2. Configure and register

cd my-dataset
cp .env.example .env        # fill in DATASET_ID, DOMAIN, DATA_PATH, API_KEY
uv sync
# Edit adapter/submit.py, config/entities.yaml
make submit

3. Or register programmatically

from storywrangler import Storywrangler

client = Storywrangler()  # reads API_KEY from env

client.registry.register({
    "catalog": "vcsi",
    "domain": "babynames",
    "dataset_id": "names",
    "data_location": "/data/babynames",
    "data_format": "parquet_hive",
    "description": "US baby name frequencies by state, sex, and year.",
    "endpoint_schema": {"type": "types-counts"},
    "transform": {"time_dimension": "year"},
    "entity_mapping": {"local_id_column": "state", "entity_namespace": "wikidata"},
    "entities": [
        {"local_id": "VT", "entity_id": "wikidata:Q16551", "entity_name": "Vermont"},
        # ...
    ],
    "ownership": {"owner_group": "vcsi", "contact": "compstorylab@uvm.edu"},
    "lineage": {"repo": "https://github.com/org/babynames"},
})

Registration Schema

The registration payload (DatasetCreate) is defined in Specification §3.7.

Required fields

Field Description
catalog Producer identity (organisation or group)
domain Owning service or router (e.g. wikimedia, babynames)
dataset_id Short identifier, unique within domain
data_location Path to data on disk (string or list of strings)
data_format parquet or parquet_hive
description Human-readable description
ownership {owner_group, contact}
lineage {repo} at minimum

Storage formats

  • parquet — single file, flat directory, or explicit file list. All filtering via WHERE clauses.
  • parquet_hive — directory tree with col=val/ at every level. Partition levels are auto-discovered at registration time — you only declare time_dimension and optionally hash_bucket.

Key optional fields

Field Purpose
endpoint_schema Output shape: types-counts (rank distributions) or time-series (tabular GROUP BY)
transform Query axes: time_dimension, filter_dimensions (non-hive columns), hash_bucket
entity_mapping Maps a local column to canonical entity IDs (see below)
entities Entity rows: {local_id, entity_id, entity_name}
manifest Coverage metadata (auto-derived — don't compute manually)
version "latest" (default, mutable) or semver like "1.0.0" (immutable)

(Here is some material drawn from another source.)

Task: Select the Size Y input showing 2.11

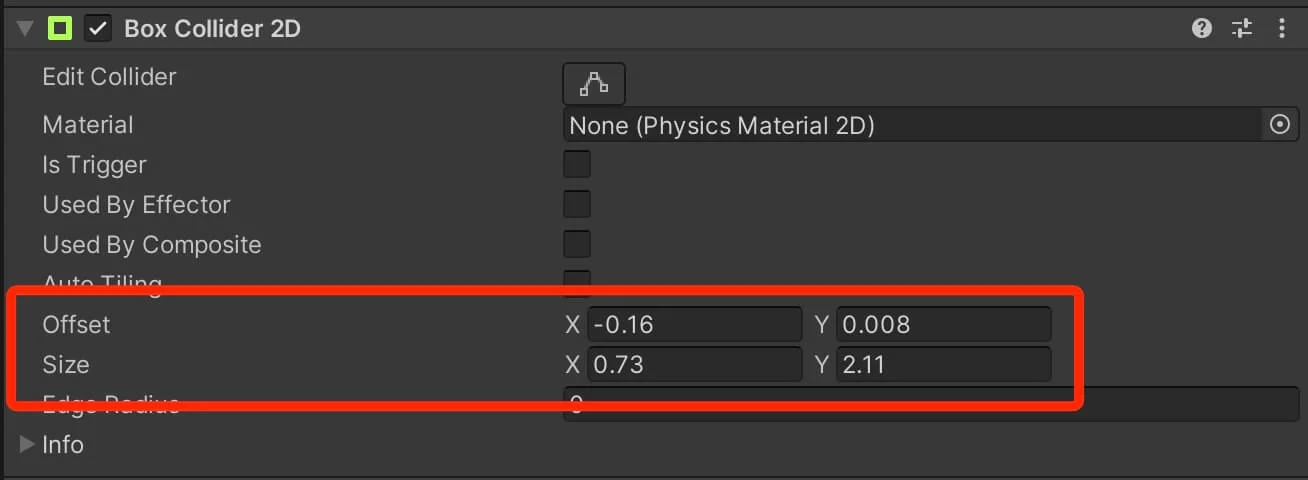Action: pos(943,365)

Auto-derived at registration

The server computes these from the data — submitters should not set them:

  • data_schema — column names and types
  • level_order — hive nesting order with type tags and defaults
  • manifest.availability — time/entity coverage ranges
  • filter_values — distinct values per filter dimension
  • hash_bucket config — bucket counts per entity

Entity Mapping

entity_namespace — declaring identifier type

entity_mapping.entity_namespace tells the platform what kind of entity the local-ID column holds. This enables cross-dataset joins and automatic entity resolution.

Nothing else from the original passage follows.